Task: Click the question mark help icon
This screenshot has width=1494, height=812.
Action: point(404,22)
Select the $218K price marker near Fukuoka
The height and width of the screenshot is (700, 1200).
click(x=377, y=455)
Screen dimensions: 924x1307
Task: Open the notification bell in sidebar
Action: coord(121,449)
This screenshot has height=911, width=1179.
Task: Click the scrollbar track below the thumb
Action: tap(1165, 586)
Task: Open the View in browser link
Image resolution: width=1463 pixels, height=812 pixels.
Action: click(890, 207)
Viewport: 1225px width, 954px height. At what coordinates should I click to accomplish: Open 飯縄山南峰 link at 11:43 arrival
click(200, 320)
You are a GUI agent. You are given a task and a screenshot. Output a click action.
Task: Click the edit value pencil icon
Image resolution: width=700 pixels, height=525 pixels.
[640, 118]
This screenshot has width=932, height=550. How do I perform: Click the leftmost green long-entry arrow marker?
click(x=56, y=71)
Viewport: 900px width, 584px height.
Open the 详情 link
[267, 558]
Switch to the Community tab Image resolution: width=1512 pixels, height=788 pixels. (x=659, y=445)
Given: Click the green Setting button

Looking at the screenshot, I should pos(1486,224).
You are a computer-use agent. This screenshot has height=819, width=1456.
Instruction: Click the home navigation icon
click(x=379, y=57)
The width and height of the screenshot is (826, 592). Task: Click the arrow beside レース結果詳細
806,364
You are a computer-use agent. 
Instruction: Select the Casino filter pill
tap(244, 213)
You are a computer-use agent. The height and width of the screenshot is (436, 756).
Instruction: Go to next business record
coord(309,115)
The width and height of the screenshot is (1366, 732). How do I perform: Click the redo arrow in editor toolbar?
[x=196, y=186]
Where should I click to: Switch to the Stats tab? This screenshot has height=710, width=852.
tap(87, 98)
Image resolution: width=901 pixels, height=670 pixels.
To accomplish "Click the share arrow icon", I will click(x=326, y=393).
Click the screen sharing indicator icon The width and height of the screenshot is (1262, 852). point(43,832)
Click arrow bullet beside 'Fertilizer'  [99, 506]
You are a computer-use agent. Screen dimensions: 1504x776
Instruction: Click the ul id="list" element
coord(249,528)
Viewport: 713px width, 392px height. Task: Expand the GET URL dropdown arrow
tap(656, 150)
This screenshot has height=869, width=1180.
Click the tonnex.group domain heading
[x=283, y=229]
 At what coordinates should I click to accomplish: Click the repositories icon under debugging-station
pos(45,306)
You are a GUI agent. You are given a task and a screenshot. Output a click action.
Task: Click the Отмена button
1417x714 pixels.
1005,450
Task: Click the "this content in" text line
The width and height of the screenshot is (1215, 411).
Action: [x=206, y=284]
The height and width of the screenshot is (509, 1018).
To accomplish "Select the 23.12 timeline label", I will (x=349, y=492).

..............................

Aim of the task:
Collect the lines of the records that include the string "computer".

Finished exercise:
You are a computer-use agent. This screenshot has height=819, width=1456.
You are a computer-use agent. 
You are a computer-use agent. The height and width of the screenshot is (436, 756).
You are a computer-use agent. Screen dimensions: 1504x776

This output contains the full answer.